# Help with wine aging in barrel - sulfur smell.



## Pumpkinman (Sep 16, 2013)

I've had 2 - 5 gallon batches of Amarone aging in oak barrels for approx. 3.5 months, both were aged in carboys for 9 months before being rotated into the barrels, both had been racked off any lees 3 times during those 9 months.
I've tested both batches with the SC-300, making adjustments when needed.

Both taste amazing, but upon tasting a sample yesterday, I noticed that one batch has taken on a sulfur smell, although it isn't very pronounced right now, you can definitely smell it, and I really would like to be proactive before it gets any worse.

The taste of the wine in question is very good, so I feel that this is something that has materialized in the past week or two.

The other Amarone is fine, and the Brunello that I've had barrel aging for 5.5 months is fine, as a matter of fact, it is incredible.

My first instinct is to splash rack the wine in question into a carboy, and possible rinse the barrel real well, followed by a meta rinse, I don't know if this is the right course of action, I'd really like to barrel age this wine for a few more months, it has been getting better and better, until this sulfur issue started.

I'd rather try to correct this without using any additives, but I will use Noblesse if necessary to correct this.

I look forward to your recommendations.

Tom


----------



## Pumpkinman (Sep 16, 2013)

I figured out the problem thanks to the SC-300, now to figure out if adjusting a few levels will be enough to fix it.


----------



## WI_Wino (Sep 16, 2013)

What was the problem? Too much k-meta? Drowned mouse?


----------



## Pumpkinman (Sep 16, 2013)

No, the barrel aged wine is depleting the free s02 faster than I thought it would, my question now is whether an adjustment will fix the issue, I still need to get rid of the "rotten egg" smell, it's light, but I can tell it is there.


----------



## Pumpkinman (Sep 17, 2013)

I ended up adjusting yhe SO2 levels on all wine that tested low, and I treated the wine in question with Redulees.


----------



## sdelli (Sep 17, 2013)

I had the same problem earlier this year.... Also smelled like rubber a little.... Found my so2 crashed! Brought it up to a little higher then specs to accommodate the extra binding.... Within a week or two it was back to fine.... Since then it has been fine too.... So2 still a little higher because of my panic but I have more of the same batch to mix with down the road before bottling...


----------



## Pumpkinman (Sep 17, 2013)

Yep, I brought mine up a little bit higher...I'll be keeping an eye open for this more often!


----------



## JohnT (Sep 18, 2013)

hve sed that reduless product in the pas and have to say that it worked wonderfully! This stuff is just simply amazing!


----------



## Pumpkinman (Sep 18, 2013)

John, Thanks! I had "armed" myself with several emergency products which included Redulees, Noblesse, and a few more.
I'm glad to hear that it worked well for you! 

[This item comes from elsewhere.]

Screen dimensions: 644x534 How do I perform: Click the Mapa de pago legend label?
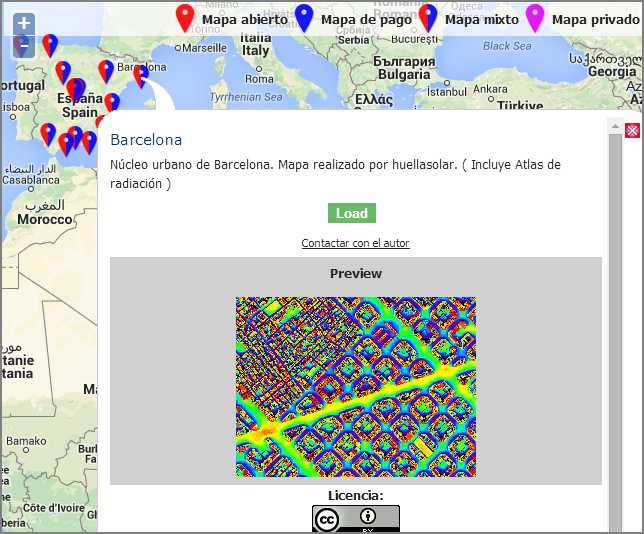pyautogui.click(x=365, y=19)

I am a bit disappointed in the fact that I let the free SO2 get so low, I never would have thought that it would be depleted as fast as it did in an oak barrel.
From here on out, I have a SO2 management plan which includes a detailed list on a clipboard that hangs on the rack with the barrels, this will at least tell me when the PH, TA and Free SO2 Levels were last checked, an the individual levels along with any adjustments that I made.
Time to cross all my "T's" and dot all my "I's".


----------



## justsgm (Jan 28, 2014)

I've gotten the rotten egg smell out by racking the wine through copper tubing. This is easier for me then the recommended fix of adding copper sulfate. Totally disappeared. Simple trick is take a few ounces of stinky wine and swirling a copper penny in it. If it works rack thru copper to fix the whole barrel.


----------



## antont (Jan 28, 2014)

I had a similar issue with a batch of Chilean Malbec grapes last spring. I guess they had a rainy season and used some extra sulfur. Instead of adding SO2 or copper sulfate I did several very generous rackings and aeration. Tasted after each racking waited re-tasted and stopped when the smell disappeared. 

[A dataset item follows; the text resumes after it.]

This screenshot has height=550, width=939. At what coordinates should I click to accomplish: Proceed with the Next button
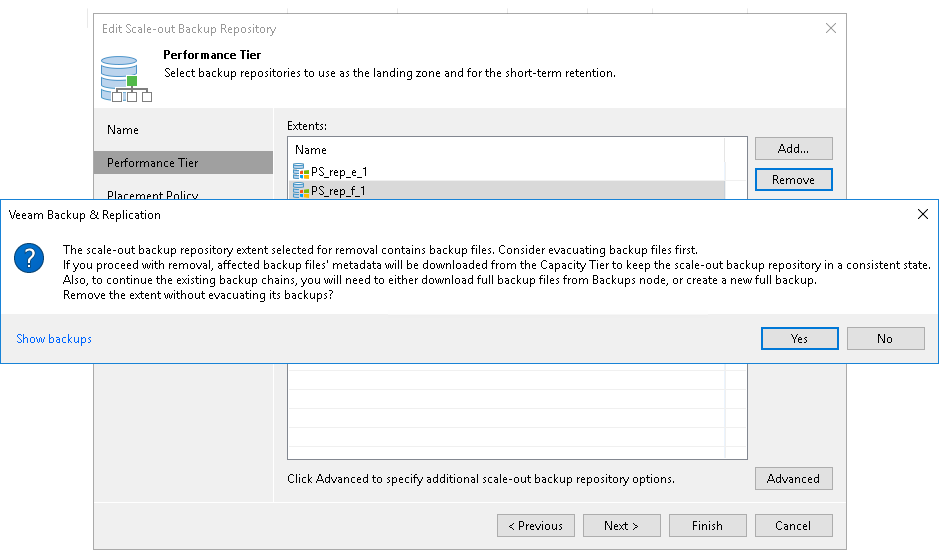click(x=619, y=526)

The wine was fermented without any additives or yeast. I just added up to 50 ppm during these racking sessions. 

Then the wine rested for a few months in demijohns and I bottled a few weeks ago. The smell is clean and the free SO2 is 2ppm. 

I've heard that additions of copper sulfate must be done carefully since it may be poisonous. 

Other than that, isn't it possible that sulfur smell can be caused by too much SO2?


----------